日本で釣り旅をする時に悩ましいのはランディング・ネットで、大物を狙うとなれば、それ相当に大きなネットが必要になるが、嵩張って非常に邪魔である。ギャフも上手く使えば、魚に致命傷を与えず済むそうだが、そもそも日本でギャフなんか持ち歩いていたら、銃刀法違反で捕まるのではないか?w。日本国内で鉄道や飛行機に乗る時に、ギャフは問題にならないのだろうか?

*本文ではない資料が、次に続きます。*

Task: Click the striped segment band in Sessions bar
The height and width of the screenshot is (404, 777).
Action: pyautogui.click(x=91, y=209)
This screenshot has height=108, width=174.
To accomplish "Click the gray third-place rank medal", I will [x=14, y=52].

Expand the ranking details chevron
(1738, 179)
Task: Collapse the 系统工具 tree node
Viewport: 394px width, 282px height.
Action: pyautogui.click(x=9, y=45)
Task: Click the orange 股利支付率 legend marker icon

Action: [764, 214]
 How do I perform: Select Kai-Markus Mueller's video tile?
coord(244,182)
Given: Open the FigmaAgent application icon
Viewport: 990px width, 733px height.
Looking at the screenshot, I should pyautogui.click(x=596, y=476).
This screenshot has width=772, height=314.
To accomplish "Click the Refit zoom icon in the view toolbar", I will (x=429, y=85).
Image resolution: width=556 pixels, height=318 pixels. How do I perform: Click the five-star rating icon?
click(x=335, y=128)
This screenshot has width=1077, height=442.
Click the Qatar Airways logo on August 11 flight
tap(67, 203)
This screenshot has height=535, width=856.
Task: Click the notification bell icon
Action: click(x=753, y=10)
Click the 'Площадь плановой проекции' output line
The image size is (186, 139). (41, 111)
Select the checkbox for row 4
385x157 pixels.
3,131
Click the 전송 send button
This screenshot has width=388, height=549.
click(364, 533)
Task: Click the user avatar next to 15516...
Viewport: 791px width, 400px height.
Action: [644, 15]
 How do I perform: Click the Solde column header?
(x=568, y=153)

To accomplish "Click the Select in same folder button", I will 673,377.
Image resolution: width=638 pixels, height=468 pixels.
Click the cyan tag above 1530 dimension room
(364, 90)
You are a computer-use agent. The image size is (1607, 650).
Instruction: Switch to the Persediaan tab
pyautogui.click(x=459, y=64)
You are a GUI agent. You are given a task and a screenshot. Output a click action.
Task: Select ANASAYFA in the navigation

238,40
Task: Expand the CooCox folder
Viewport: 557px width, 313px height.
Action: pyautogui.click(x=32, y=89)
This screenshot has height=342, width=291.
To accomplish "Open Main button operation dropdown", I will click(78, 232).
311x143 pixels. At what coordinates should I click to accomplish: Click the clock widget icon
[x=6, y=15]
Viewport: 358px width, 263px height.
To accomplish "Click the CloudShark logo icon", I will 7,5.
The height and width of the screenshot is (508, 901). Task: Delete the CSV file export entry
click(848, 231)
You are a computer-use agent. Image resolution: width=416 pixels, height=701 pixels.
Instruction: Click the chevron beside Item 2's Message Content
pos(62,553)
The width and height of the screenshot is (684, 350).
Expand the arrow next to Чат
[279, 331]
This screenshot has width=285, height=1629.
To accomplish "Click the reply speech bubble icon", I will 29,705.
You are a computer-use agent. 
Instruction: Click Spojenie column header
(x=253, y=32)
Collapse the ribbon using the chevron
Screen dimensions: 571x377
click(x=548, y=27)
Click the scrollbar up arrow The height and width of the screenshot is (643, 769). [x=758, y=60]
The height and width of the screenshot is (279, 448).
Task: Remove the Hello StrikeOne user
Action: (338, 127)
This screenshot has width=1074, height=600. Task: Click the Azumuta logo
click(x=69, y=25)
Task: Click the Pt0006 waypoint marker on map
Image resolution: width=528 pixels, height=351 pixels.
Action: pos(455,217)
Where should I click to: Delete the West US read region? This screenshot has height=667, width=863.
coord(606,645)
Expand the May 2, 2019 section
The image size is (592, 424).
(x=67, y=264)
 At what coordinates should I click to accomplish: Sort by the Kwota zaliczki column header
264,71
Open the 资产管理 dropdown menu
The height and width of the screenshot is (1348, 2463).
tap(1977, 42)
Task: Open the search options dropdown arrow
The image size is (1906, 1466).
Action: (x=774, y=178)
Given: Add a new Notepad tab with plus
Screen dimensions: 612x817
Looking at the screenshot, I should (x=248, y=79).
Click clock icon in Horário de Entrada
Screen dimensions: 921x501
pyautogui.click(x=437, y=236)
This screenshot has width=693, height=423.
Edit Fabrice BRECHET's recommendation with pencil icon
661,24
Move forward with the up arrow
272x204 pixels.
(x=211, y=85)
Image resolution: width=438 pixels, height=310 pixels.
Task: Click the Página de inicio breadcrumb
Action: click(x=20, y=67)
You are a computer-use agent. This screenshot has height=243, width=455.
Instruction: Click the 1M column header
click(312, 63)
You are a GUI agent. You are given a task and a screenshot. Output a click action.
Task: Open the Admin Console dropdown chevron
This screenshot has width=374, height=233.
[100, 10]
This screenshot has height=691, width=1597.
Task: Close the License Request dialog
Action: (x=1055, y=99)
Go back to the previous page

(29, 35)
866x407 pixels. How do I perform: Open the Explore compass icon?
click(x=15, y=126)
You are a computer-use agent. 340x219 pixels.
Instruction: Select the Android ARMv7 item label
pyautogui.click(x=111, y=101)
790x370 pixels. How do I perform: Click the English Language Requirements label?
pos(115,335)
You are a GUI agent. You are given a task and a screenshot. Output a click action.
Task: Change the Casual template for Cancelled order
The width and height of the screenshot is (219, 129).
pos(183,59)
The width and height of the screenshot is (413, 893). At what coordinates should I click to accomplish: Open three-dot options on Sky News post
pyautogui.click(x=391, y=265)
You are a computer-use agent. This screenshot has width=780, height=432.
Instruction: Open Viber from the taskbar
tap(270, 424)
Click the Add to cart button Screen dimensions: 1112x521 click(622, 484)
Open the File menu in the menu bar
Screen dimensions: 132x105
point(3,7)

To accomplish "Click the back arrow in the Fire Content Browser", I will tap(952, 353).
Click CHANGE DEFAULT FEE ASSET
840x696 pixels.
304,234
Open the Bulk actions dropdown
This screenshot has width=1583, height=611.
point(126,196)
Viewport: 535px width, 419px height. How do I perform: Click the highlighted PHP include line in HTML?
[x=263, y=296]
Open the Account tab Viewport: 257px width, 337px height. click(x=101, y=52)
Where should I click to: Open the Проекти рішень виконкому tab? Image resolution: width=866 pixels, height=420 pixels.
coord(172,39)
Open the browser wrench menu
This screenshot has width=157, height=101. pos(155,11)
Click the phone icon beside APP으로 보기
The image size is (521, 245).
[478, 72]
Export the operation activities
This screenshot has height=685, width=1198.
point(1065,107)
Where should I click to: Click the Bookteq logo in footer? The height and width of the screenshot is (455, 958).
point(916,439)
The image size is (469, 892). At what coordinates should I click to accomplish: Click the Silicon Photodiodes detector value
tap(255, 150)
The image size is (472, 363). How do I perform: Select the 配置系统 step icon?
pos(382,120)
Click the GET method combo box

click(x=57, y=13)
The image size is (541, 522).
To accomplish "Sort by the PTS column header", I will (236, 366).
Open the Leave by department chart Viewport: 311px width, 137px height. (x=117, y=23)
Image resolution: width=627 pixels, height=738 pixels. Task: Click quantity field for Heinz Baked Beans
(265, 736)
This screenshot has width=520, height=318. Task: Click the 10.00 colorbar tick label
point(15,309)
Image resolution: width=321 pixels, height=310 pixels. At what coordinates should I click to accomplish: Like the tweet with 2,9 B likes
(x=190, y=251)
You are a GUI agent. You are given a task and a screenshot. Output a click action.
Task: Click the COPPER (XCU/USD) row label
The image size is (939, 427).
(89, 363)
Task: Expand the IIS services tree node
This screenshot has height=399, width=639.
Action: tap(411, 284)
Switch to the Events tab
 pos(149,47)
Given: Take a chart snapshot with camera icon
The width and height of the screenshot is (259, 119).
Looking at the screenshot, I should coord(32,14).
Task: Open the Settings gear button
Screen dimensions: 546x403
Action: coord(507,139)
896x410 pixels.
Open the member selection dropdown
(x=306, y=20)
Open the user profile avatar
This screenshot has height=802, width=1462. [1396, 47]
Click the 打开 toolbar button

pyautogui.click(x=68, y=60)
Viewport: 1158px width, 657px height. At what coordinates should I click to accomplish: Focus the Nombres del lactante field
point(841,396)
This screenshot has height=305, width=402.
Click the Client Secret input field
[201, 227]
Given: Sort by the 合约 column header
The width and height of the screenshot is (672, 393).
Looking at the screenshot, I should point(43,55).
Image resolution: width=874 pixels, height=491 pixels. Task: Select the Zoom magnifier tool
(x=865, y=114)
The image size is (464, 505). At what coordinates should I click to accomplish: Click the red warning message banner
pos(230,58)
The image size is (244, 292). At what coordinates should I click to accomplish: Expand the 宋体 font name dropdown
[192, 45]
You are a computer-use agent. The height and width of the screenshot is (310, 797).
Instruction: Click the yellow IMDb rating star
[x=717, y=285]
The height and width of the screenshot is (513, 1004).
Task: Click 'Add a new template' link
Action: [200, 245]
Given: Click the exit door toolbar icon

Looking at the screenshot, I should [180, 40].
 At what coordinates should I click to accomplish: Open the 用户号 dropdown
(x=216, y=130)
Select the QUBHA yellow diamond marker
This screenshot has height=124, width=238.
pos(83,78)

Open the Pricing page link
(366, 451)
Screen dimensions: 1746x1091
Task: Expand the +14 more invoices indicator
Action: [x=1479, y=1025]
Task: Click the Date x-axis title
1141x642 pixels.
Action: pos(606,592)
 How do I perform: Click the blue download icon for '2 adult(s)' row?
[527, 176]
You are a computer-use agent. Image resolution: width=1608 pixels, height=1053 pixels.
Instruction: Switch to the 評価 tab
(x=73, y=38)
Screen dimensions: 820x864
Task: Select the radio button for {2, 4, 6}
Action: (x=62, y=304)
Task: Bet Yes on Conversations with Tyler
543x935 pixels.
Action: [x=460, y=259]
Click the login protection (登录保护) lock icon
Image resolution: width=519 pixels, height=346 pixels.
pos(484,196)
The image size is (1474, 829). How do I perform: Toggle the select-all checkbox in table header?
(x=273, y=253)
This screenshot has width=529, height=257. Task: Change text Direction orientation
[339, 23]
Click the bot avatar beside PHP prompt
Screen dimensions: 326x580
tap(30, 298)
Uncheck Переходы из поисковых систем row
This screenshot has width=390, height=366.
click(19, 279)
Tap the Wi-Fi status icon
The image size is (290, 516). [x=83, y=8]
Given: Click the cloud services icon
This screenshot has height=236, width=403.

それと気になるのは、「フィッシュグリップは機内持ち込みできるのか?」ということ。以前私が中国で釣り旅をした際は、預け荷物に入れていたから問題はなかった。今後、日本や中国で飛行機を利用して釣り旅をする時は、費用を節約するためにも、機内持ち込みにしておきたい。以前、航空会社に電話で聞いたことがあるのだが、電話に出た女性に、フィッシュグリップが何なのか理解してもらえなかった。その時の担当者や、空港や税関職員の判断にもよるのでは?という回答だった。上海に釣りに行くのなら、フィッシュグリップは簡単に手に入るので問題はない。ただ、黒龍江省の国境付近にフィッシュグリップを売っているものだろうか?これらの疑問点については、後日改めて調べてみようと思う。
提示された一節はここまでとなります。